Aşağıdaki sürdürülebilirlik ve şirket itibarı konulu yazıyı kaldığı yerden devam ettirin.
==== Metin Bölümü ====
İtibarlı şirket, dünyanın ortak geleceğine sırtını dönemez

Bugüne kadar yapılan işlerin merkezinde süreklilik ve topluma katkının olduğunu kaydeden Tütüncü sözlerini şöyle sürdürdü:

“Sürdürülebilirlik, yarınlarda da işimizi devam ettirmek için bize güzel bir imkan sağlıyor. Günümüzde itibarlı hiçbir şirket ‘dünyanın ortak geleceğine’ sırtını dönemez. Maddi varlıkların değil marka değerinin ve gayri maddi varlıkların itibar kazandırdığı bir dünyadayız. Yatırımcılar dünya borsalarında, sorumlu kaynak yönetimi, üretim ve ticaret yapan şirket hisselerini seçiyor. Tüketiciler, kaynakları yarını düşünerek kullanan üreticilerin ürün ve markalarına öncelik tanıyor. Özellikle genç yetenekler dünyaya karşı sorumlu iş stratejisi olan şirketlerde çalışmayı tercih ediyor. Araştırmalar bu oranın günümüzde % 84’e çıktığını gösteriyor.”


Sabri Ülker’in “İsrafsız Şirket Modeli”
==== Veri Bölümü ====
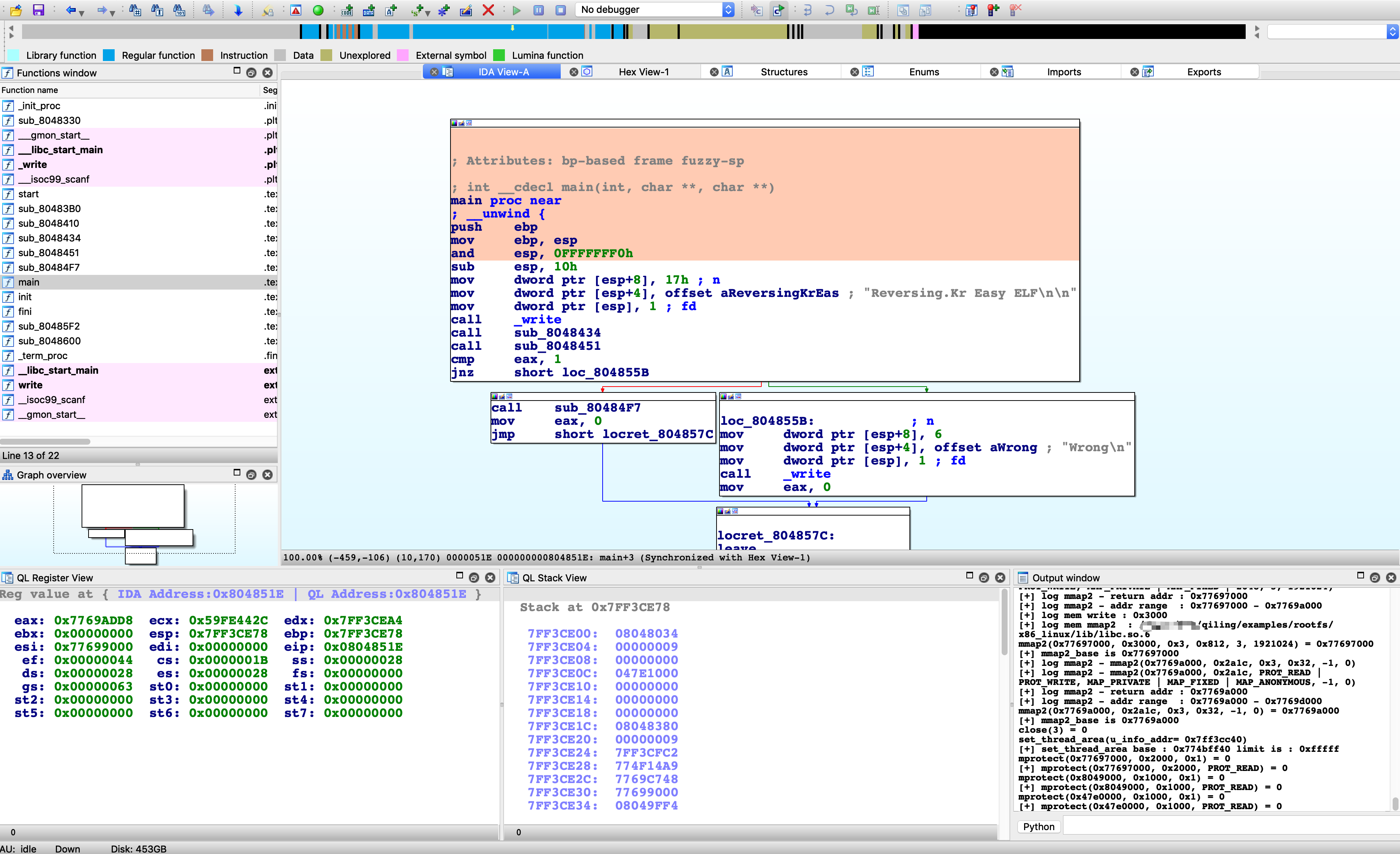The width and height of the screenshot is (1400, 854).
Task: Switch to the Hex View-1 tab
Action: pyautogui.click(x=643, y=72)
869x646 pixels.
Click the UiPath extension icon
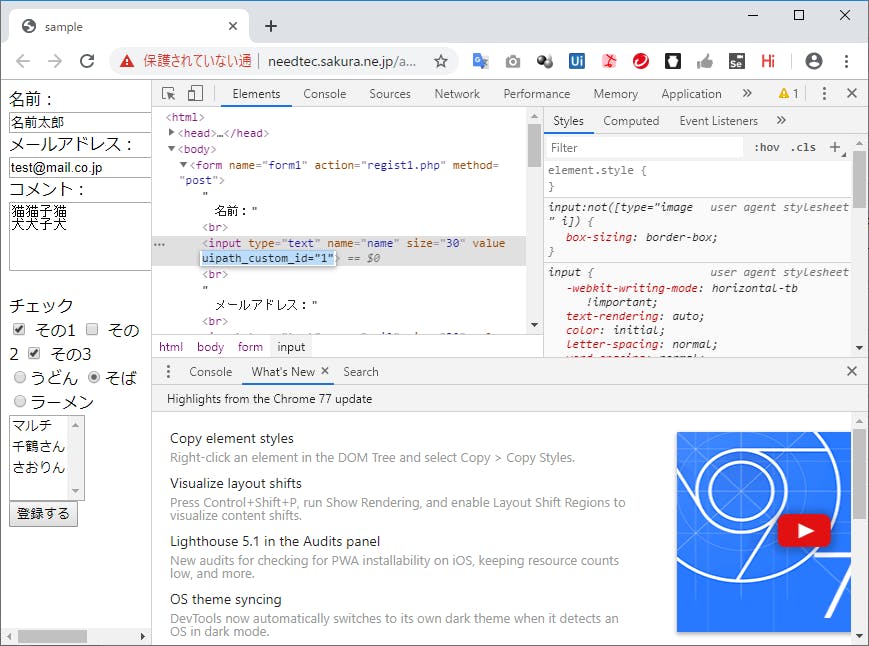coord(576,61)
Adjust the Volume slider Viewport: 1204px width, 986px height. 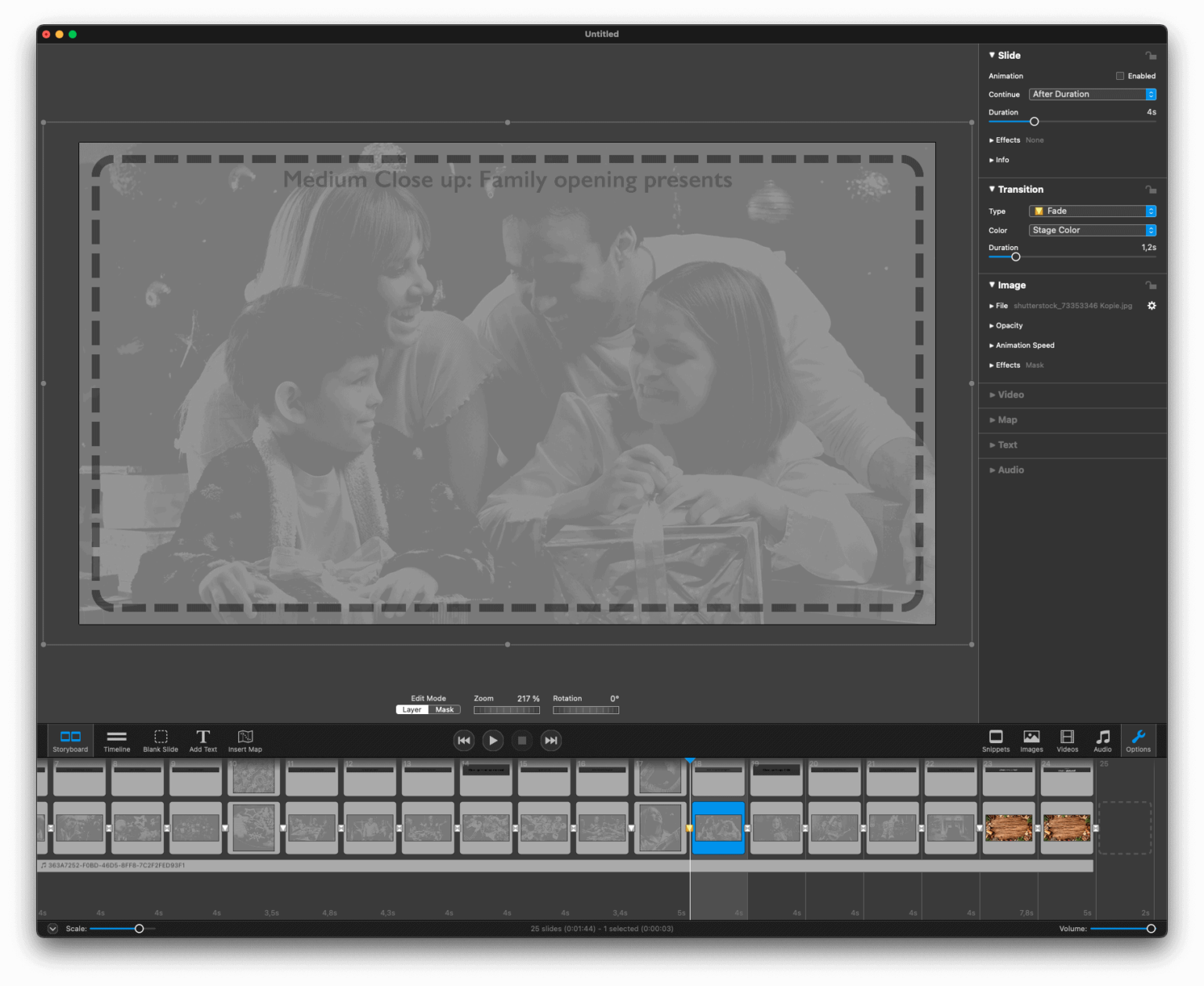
====
> **Görev Yanıtı**
Sürdürülebilirlik kavramının Ülker’in kurulduğu günden beri var olduğuna işaret eden Tütüncü, “Kurucumuz Sabri Ülker’in “israfsız şirket modeli” aslında bizim ilk sürdürülebilirlik çalışmamızı içerir. Sabri Bey, kullandığı unun gramını, suyun damlasını, insanın emeğini israf etmeyen bir şirket kurmuştu. Bugünkü, sürdürülebilirlik çalışmalarımızı bu sağlam temeller üzerine oturttuk. Kaynakların verimli kullanımı, çalışanlarımızın mutluluğu, sektörün gelişimi için yaptığımız işbirlikleri, kurumsal sosyal sorumluluk projelerimiz hep bu vizyon etrafında örüldü. Yönetim Kurulu Başkanımızdan başlayarak tüm çalışma arkadaşlarımız da bu iş için gönüllüdür” şeklinde konuştu.

Türkiye’de sürdürülebilirlik konusunda pek çok değerli çalışmanın yapıldığını ifade eden Tütüncü şu bilgileri aktardı: “Sürdürülebilirlik vizyonunu ana iş stratejisinin bir parçası olarak belirledik. Bu vizyona uzun dönemli hedefler ile ulaşacağız. Bu alanda da lider olmayı önemsiyoruz. Liderlik sorumluluğunun bilincinde dünya kaynaklarını verimli kullanan, yatırımcısına güven veren, büyürken topluma olan katkısını da eş zamanlı geliştiren ve değişen müşteri davranışlarına pro-aktif olarak karşılık veren bir iş modelini benimsiyoruz. Böylece, bilgi ve iletişim çağında sürdürülebilirliğe yatırım yaparken; beşeri sermaye, marka ve itibar değeri, inovasyon gücü gibi alanlardan oluşan gayri maddi varlıklarımızı en üst değerde yöneterek finansal piyasalarda kurumsal yatırımcılarımıza ve hissedarlarımıza maksimum değer üretmeyi hedefliyoruz.”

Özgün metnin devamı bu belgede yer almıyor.